Figure 1: Motion segmentation examples. (a) is a single frame from a video sequence with five people walking through and trees waiving in the wind. On the right of the image is a person holding some flowers, on the far side of the street is a group of three people, and on the bottom of the image is a person entering a car. (b) shows a human-made segmentation into the five people. This is a sketch of idealized results. (c) shows the results of performing 2-frame background subtraction. (d) shows the foreground pixels when using a background model based on Stauffer and Grimson's .

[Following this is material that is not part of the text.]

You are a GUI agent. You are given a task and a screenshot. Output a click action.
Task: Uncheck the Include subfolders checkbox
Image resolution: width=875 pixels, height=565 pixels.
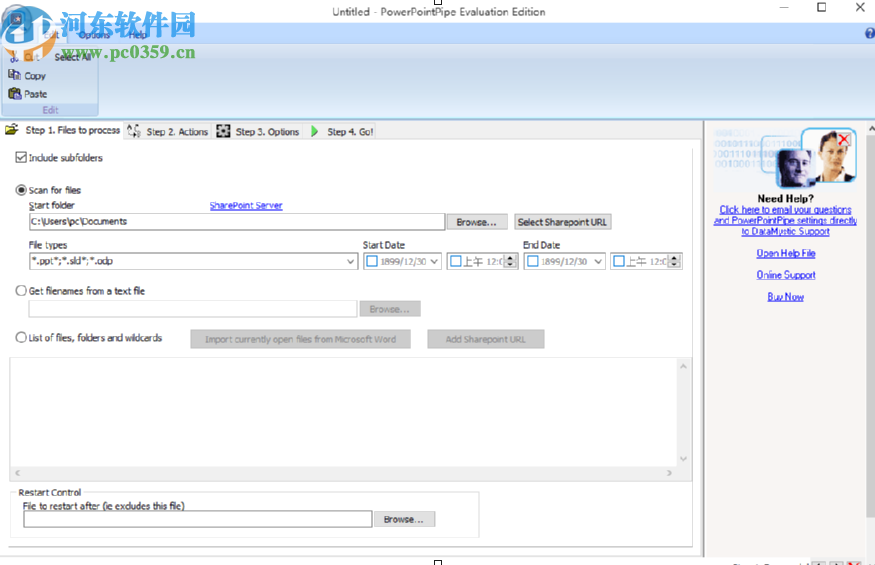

A typical approach in current vision systems is to build up an adaptive statistical model of the background image. When a new frame is presented, pixels that are unlikely to have been generated by this model are labeled as foreground. Stauffer and Grimson  represent the background as a mixture of Gaussians. At each pixel, a collection of Gaussians emit values in RGB (red, green, blue) space. When a pixel value is observed in a new frame, it is matched to the Gaussian most likely to emit it. The Gaussian is then updated with this pixel value using an exponential forgetting scheme. This allows online adaptation to changing imaging conditions such as changes in lighting or objects that stop moving. Pixel values are labeled as foreground when they are associated with uncommon Gaussians or when they do not match any Gaussians well. This approach lends itself to realtime implementation and works well when the camera does not move and neither does the "background." However, for most applications we want objects such as branches and leaves waving in the wind, white wave crests on water, and water fountains to be considered as background even though they involve motion. Because these dynamic textures cause large changes on an individual pixel level, they typically fail to be modeled well under a fully independent pixel model. In Figure 1d, we see how our foreground mask from Stauffer and Grimson's method not only (correctly) includes all of the people, but also includes a lot of extra pixels due to image noise and moving trees.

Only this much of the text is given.